→ **Brief A**: In the passage about Živković's fiction, who translated his work into English?
→ **Brief B**: Name every book by Živković mentioned in the passage about his fiction.
→ **Brief C**: Continue the passage about Živković's fiction from its last sentence.

→ **Document passage**:
◇ ◇ ◇ ◇ ◇
Živković's work is marked by a quiet and graceful style (smoothly translated by Alice Copple-Tošic with the editing assistance of Chris Gilmore), by an interest in time, in the effects of knowledge of the future and the past on people's lives, and by a pronounced tendency towards metafictional effects. Almost all his work is nominally SF (or fantasy), but the basic thrust is often more allied with the "mainstream" — the stories look closely at ordinary characters, as their lives are affected by curious fantastical incursions. But some few of these stories take a more directly SFnal tack — for instance "The Puzzle", one of my favorites, is at the same time a look at a man entering a lonely retirement, and a metaphor for the difficulty of communicating with the alien — or, perhaps, with anybody.

I've received three of Živkovic's books in English translation. Each book is a subtly linked series of short stories. The links are both thematic and metafictional — each book closes with a story in which the other stories are wryly alluded to. The oldest of these books, Time-Gifts (1997, tr. 1998) is available from Northwestern University Press, and through Amazon.com. The other two books might be available from the publisher, Polaris, or one could read the stories in the various issues of Interzone in which they appear. (To the best of my knowledge, each story in Impossible Encounters and Seven Touches of Music will have appeared in Interzone by early 2002, though only one of the parts of Time-Gifts appeared there.) The books are very slim paperbacks, on high quality paper with nice covers — they are rather short, between 20,000 and 30,000 words each, I estimate.
◇ ◇ ◇ ◇ ◇
→ **Dataset excerpts**:
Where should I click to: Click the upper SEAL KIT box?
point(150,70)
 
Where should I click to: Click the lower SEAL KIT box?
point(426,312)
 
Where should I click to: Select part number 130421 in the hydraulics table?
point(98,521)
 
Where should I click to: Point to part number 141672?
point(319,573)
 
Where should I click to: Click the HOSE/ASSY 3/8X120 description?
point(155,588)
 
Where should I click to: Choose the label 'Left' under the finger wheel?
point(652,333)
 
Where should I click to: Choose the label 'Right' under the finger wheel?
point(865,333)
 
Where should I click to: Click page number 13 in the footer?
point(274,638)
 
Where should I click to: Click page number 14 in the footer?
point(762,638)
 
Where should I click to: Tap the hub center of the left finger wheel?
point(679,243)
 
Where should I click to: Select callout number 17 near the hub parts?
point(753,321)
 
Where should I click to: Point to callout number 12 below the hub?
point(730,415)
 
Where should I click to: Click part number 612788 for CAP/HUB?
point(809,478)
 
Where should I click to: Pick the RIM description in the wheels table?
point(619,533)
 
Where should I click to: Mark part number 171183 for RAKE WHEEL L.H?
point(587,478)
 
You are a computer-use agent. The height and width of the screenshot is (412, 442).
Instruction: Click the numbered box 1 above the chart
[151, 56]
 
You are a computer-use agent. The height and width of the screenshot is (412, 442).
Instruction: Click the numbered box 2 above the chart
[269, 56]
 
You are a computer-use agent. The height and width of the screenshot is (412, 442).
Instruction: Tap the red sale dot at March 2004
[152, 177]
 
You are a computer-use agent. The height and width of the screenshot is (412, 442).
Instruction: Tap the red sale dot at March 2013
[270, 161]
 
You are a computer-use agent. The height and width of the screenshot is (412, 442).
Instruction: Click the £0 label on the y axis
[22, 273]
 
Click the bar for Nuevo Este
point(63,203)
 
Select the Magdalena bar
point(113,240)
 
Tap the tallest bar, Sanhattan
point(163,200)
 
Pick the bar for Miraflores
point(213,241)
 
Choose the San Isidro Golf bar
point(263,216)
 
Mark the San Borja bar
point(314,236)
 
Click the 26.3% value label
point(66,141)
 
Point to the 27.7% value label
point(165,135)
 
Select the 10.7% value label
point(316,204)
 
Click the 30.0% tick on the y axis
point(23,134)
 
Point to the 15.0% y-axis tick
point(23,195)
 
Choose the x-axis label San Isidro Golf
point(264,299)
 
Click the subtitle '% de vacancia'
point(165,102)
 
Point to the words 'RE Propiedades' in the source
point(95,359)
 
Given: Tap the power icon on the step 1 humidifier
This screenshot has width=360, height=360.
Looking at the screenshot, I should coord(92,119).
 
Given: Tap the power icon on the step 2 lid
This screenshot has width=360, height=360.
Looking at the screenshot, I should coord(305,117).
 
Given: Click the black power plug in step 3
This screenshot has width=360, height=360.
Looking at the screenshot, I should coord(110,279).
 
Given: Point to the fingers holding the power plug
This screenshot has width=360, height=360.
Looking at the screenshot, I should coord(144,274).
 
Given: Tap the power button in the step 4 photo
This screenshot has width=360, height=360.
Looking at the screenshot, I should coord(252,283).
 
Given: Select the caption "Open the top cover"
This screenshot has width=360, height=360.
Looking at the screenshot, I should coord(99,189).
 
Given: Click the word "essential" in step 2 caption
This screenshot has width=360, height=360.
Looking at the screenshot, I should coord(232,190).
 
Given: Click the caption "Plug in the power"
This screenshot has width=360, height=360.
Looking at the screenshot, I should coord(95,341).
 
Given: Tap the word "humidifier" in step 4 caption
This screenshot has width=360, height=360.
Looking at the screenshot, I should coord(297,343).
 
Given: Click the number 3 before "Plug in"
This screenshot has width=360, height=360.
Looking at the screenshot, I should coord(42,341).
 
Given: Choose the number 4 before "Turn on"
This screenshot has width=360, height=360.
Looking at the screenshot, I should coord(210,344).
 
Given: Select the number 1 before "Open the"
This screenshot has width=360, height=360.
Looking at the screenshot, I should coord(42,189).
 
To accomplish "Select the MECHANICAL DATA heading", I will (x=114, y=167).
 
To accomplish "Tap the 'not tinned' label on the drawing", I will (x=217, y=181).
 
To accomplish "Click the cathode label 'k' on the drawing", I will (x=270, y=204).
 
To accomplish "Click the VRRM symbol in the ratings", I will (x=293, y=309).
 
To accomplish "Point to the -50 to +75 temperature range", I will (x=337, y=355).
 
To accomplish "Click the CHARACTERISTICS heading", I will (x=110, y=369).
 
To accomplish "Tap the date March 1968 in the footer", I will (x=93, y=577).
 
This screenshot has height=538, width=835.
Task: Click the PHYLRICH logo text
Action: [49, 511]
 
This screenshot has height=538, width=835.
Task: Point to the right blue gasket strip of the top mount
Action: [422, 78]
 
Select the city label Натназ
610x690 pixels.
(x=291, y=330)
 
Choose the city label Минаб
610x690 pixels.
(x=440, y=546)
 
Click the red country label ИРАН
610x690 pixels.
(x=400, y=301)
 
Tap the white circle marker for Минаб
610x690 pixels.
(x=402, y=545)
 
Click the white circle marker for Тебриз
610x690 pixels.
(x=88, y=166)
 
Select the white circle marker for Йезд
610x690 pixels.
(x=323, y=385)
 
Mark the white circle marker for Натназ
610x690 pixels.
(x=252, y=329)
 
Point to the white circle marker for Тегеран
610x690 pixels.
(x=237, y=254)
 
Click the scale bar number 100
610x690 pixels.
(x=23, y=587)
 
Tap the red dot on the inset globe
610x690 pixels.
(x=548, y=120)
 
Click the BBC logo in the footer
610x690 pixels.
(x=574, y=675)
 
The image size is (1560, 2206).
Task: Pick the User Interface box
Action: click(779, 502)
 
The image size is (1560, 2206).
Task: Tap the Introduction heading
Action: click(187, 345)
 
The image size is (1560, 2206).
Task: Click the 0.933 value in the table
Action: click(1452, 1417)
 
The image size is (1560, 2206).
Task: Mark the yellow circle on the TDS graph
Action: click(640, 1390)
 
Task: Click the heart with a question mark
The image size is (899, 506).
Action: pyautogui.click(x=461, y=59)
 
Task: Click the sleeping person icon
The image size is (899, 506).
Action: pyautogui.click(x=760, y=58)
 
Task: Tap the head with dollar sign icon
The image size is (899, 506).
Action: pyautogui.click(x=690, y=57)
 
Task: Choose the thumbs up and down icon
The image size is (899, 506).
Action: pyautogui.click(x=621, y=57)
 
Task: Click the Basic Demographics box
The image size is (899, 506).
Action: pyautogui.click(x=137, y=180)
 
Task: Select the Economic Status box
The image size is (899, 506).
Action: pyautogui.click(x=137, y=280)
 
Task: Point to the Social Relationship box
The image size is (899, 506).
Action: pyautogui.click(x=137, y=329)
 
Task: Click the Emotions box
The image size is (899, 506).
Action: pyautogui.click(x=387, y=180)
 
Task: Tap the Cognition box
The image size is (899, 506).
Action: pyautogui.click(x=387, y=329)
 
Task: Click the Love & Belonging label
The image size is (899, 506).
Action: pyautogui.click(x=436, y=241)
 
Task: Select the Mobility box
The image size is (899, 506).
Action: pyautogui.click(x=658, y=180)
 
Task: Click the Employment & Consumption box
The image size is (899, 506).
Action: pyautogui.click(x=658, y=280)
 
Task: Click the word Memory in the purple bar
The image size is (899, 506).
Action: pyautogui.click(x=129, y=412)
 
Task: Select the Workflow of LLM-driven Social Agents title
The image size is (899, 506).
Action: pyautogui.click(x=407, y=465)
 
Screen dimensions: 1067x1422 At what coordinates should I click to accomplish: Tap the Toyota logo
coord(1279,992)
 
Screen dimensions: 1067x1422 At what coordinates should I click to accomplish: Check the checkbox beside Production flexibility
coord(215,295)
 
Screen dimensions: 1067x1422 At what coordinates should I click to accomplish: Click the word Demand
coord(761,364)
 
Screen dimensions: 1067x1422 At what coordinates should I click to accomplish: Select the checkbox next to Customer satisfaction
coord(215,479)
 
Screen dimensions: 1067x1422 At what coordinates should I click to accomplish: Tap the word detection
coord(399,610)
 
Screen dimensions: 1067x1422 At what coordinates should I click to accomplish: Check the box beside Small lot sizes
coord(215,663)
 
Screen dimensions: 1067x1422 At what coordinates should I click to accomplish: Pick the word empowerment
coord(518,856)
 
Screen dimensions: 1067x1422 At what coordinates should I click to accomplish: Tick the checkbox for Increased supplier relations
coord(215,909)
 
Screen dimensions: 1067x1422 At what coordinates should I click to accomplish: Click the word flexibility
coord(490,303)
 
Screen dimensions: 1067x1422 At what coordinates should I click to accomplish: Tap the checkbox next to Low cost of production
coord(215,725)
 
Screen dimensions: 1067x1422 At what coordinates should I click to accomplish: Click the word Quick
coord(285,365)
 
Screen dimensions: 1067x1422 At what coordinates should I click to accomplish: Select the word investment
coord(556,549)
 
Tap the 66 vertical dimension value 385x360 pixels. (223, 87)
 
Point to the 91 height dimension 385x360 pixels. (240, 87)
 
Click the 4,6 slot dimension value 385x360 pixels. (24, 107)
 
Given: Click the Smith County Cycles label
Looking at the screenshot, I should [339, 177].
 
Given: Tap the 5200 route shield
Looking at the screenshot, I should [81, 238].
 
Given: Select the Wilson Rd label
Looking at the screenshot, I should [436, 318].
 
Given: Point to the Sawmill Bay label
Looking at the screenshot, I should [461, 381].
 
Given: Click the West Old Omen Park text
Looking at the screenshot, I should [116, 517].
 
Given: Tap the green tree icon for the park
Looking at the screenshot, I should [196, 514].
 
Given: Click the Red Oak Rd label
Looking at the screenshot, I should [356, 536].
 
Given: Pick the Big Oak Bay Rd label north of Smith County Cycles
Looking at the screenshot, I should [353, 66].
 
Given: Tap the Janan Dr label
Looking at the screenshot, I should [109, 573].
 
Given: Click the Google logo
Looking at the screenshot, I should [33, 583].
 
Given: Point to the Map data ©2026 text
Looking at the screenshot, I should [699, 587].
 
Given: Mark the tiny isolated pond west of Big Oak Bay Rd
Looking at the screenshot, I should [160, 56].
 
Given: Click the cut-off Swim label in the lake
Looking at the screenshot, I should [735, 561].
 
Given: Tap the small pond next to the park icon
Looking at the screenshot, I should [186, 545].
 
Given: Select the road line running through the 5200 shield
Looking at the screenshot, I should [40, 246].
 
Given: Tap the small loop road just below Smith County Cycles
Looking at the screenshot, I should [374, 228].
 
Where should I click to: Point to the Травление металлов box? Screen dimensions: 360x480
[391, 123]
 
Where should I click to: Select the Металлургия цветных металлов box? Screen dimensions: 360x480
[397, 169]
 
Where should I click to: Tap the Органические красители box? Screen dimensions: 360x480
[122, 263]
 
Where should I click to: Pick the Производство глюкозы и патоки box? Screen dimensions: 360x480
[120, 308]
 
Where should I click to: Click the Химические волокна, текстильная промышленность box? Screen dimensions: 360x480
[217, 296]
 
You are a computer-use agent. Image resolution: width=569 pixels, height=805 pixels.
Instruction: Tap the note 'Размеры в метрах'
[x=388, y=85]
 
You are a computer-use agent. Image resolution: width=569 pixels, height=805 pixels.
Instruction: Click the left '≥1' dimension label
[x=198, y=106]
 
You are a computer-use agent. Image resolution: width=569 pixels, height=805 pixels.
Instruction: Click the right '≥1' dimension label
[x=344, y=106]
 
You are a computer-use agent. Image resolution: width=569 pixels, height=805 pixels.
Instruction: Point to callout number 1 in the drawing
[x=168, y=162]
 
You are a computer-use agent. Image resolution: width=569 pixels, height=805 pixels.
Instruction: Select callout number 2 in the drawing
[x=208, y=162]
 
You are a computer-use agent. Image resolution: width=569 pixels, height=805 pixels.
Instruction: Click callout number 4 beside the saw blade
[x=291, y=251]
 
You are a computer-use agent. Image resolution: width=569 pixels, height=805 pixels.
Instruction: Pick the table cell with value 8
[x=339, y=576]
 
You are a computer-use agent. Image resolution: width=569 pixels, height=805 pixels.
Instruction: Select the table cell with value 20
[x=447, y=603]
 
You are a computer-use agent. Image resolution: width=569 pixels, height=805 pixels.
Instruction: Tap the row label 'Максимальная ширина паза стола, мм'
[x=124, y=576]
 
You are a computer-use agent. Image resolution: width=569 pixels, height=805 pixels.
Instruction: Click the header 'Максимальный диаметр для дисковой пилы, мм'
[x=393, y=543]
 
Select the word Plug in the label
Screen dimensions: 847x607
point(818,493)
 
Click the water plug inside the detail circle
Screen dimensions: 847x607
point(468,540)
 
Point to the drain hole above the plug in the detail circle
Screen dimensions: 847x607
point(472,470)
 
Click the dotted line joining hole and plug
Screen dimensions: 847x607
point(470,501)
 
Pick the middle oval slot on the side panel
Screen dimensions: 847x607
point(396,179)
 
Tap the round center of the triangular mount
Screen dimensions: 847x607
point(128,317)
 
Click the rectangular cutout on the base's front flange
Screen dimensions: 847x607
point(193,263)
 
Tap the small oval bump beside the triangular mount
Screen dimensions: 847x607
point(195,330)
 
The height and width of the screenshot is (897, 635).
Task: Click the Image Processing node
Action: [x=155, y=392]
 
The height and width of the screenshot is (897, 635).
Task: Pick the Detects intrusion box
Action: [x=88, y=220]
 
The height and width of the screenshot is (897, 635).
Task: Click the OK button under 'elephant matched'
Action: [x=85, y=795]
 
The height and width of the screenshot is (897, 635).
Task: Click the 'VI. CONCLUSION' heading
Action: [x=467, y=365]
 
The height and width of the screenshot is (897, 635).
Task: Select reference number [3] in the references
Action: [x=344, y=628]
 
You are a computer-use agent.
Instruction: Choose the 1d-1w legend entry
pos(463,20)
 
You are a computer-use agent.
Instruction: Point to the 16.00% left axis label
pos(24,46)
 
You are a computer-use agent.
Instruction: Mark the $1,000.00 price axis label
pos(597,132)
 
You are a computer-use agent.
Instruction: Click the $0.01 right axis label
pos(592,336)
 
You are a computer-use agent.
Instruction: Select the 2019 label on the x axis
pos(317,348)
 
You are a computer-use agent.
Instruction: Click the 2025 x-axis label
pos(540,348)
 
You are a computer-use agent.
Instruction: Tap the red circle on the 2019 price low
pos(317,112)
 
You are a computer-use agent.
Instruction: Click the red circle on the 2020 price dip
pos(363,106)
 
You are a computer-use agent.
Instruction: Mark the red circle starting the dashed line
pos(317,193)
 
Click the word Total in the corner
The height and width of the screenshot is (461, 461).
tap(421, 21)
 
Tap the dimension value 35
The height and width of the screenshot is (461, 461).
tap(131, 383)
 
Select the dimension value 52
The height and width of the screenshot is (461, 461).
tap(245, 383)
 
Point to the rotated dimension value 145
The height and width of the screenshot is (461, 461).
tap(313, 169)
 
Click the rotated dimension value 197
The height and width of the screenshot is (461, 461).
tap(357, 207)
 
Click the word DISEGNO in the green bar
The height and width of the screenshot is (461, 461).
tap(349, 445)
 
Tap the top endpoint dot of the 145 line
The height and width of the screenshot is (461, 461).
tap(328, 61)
◇ ◇ ◇ ◇ ◇
→ **Response area A**: Alice Copple-Tošic

→ **Response area B**: Time-Gifts, Impossible Encounters, Seven Touches of Music

→ **Response area C**:
Time-Gifts consists of four stories. "The Astronomer" concerns a medieval astronomer awaiting his execution for heresy. He entertains a mysterious visitor in his cell, who allows him to travel to the future, there to learn what effect, if any, his heroic opposition to the rigidity of the Church might have. He is left with an agonizing decision. The title character of "The Paleolinguist" is instead offered a trip to the distant past, where she can learn for herself whether or not her radical speculations about the origin of language were correct — but once again, such knowledge, and the means of gaining it, may be a decidedly mixed blessing. And "The Watchmaker" is vouchsafed the ability to alter a tragic event in his own past, but even there his happiness with the outcome is hardly guaranteed. The concluding story, "The Artist", features a woman in an asylum, who is painting a picture — apparently of the mysterious visitor with the "Time-Gifts" in each of the preceding stories. This story, then, serves mainly as a vehicle for commenting on each of the other stories, and for tying them up in a metafictional knot. The whole thing is effective and thought-provoking.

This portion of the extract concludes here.